Drawing mainly from the Old Testament prophets Daniel and Isaiah, Labberton built a case for thinking differently about worship. “Worship reorders reality to help us see what is true,” he said. It should reorder our priorities and help us see the world differently. But quite often worship is simply a baptized version of our culture. In our worship we simply mirror what is all around us—worship of self. This, he says, is “illegitimate worship.”
“Fear of God is what matters most,” says Labberton. “The failure of our people to live this way is a failure of our worship.” The solution is not making our worship louder, faster, or more spectacular as many are in the habit of doing. Rather, we need to reevaluate what our worship is forming within our people. “Does our worship impact our view of our neighbor?”

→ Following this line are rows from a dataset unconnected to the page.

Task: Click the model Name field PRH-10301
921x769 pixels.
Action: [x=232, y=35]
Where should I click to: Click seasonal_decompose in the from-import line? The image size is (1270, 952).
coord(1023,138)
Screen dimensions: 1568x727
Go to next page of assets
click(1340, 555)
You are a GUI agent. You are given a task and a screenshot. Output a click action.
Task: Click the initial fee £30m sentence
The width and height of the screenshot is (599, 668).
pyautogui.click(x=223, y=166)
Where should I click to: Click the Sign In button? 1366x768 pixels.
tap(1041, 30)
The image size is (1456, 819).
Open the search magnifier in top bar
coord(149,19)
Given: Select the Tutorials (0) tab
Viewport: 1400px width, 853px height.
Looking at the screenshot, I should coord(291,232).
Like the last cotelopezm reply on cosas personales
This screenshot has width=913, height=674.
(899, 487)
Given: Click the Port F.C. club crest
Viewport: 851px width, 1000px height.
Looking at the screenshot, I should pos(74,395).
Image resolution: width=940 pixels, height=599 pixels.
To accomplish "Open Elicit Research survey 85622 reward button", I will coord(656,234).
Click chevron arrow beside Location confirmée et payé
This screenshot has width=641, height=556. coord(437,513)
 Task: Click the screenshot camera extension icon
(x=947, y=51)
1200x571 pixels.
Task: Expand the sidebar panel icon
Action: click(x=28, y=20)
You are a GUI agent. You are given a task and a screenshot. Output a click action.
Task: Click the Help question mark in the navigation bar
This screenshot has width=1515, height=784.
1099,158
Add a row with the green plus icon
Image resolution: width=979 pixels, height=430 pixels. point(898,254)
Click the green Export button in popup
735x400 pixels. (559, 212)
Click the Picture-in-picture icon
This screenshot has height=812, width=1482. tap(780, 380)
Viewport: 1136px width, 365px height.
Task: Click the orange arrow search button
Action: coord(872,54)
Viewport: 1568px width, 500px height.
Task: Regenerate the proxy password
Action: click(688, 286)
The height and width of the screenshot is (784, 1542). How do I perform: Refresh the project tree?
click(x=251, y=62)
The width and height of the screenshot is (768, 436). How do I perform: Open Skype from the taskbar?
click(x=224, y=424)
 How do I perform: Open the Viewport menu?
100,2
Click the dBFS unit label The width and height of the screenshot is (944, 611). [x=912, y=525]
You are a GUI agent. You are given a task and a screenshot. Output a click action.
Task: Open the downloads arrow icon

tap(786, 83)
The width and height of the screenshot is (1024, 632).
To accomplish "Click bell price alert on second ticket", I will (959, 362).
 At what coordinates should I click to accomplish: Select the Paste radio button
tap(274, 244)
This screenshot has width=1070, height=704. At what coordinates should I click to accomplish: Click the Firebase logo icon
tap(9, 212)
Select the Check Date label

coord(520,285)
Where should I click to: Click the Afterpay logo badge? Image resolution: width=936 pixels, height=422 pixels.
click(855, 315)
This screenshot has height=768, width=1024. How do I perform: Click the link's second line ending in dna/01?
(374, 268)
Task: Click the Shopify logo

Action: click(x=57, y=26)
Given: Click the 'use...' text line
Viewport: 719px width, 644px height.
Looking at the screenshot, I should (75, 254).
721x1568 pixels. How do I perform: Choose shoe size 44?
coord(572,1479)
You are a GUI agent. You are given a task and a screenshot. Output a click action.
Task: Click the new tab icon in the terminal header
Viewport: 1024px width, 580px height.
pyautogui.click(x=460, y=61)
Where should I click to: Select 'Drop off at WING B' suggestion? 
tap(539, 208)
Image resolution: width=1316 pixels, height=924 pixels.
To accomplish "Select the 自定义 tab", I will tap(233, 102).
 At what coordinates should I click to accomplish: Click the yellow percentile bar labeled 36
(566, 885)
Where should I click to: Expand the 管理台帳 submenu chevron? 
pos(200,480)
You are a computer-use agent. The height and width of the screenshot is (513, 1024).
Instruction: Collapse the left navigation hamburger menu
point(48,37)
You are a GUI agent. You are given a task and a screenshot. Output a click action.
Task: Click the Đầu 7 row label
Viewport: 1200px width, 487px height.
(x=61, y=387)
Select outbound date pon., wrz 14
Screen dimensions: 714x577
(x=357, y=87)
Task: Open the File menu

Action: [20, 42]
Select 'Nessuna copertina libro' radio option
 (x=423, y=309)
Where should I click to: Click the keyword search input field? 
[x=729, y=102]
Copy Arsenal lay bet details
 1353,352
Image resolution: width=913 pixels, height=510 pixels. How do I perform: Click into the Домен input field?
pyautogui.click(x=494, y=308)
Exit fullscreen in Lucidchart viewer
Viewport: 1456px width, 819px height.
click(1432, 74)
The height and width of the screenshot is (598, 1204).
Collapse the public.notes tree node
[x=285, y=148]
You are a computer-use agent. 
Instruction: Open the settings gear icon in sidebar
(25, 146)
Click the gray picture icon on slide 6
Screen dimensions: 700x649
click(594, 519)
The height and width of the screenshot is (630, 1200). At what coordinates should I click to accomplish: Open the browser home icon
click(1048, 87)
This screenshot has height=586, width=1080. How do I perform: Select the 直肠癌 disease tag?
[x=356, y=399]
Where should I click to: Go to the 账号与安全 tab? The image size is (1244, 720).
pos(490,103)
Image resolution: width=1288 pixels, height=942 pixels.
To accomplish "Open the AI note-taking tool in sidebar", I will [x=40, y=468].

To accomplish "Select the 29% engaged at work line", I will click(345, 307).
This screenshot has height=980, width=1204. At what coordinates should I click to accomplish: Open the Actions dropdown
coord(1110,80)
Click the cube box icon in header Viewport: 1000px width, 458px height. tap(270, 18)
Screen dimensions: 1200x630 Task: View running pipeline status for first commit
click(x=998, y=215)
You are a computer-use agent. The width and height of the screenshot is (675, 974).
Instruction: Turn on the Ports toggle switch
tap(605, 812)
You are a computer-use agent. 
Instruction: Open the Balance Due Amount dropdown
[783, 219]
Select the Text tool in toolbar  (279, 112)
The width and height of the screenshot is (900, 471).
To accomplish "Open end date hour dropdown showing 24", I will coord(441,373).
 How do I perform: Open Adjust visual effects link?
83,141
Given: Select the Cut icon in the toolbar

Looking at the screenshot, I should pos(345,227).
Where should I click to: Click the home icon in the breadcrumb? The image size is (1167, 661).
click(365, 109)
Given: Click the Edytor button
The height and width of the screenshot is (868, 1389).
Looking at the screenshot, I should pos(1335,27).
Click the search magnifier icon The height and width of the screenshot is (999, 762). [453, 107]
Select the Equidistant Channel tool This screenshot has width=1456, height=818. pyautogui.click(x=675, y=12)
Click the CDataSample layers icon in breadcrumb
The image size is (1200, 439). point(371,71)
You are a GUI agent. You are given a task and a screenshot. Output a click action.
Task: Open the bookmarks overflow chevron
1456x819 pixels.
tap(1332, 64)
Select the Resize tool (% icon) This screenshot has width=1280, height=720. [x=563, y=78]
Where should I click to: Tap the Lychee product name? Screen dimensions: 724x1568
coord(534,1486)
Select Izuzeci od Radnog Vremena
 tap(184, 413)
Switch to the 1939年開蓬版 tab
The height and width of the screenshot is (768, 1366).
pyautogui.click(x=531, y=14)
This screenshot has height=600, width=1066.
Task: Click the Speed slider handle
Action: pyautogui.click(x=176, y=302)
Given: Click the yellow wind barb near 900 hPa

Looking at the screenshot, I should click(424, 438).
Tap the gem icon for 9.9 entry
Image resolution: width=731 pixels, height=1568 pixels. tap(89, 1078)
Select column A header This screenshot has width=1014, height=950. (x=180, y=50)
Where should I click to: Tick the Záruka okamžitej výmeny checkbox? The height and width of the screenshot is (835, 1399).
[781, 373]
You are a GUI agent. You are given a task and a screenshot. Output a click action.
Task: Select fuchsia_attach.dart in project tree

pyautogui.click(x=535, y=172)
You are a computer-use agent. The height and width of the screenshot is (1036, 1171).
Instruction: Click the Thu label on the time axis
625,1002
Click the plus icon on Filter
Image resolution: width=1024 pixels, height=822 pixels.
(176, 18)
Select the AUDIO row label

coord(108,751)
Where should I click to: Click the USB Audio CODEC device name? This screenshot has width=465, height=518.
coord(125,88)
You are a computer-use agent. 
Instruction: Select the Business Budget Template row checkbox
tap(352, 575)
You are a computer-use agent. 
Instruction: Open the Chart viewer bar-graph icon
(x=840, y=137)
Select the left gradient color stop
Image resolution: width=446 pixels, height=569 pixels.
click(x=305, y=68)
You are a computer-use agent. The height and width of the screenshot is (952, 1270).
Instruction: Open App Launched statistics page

Worship in not a song, not even a fast song. Worship is about a life lived in subservience to God; in obedience to our creator. It is not about music; it is not about choirs, or good voices; no, it is not even a good sermon. It is about God, and it is a part of life Monday through Saturday even more than it is about Sunday. God commands us to love our neighbor—in practical ways. And what he commands us to do, he enables us to do via the power available in the Holy Spirit. It is not another thing I have to do; it is about surrendering my self to the cross and allowing Him to do it through me. Me dead, Christ alive (Galatians 2:20).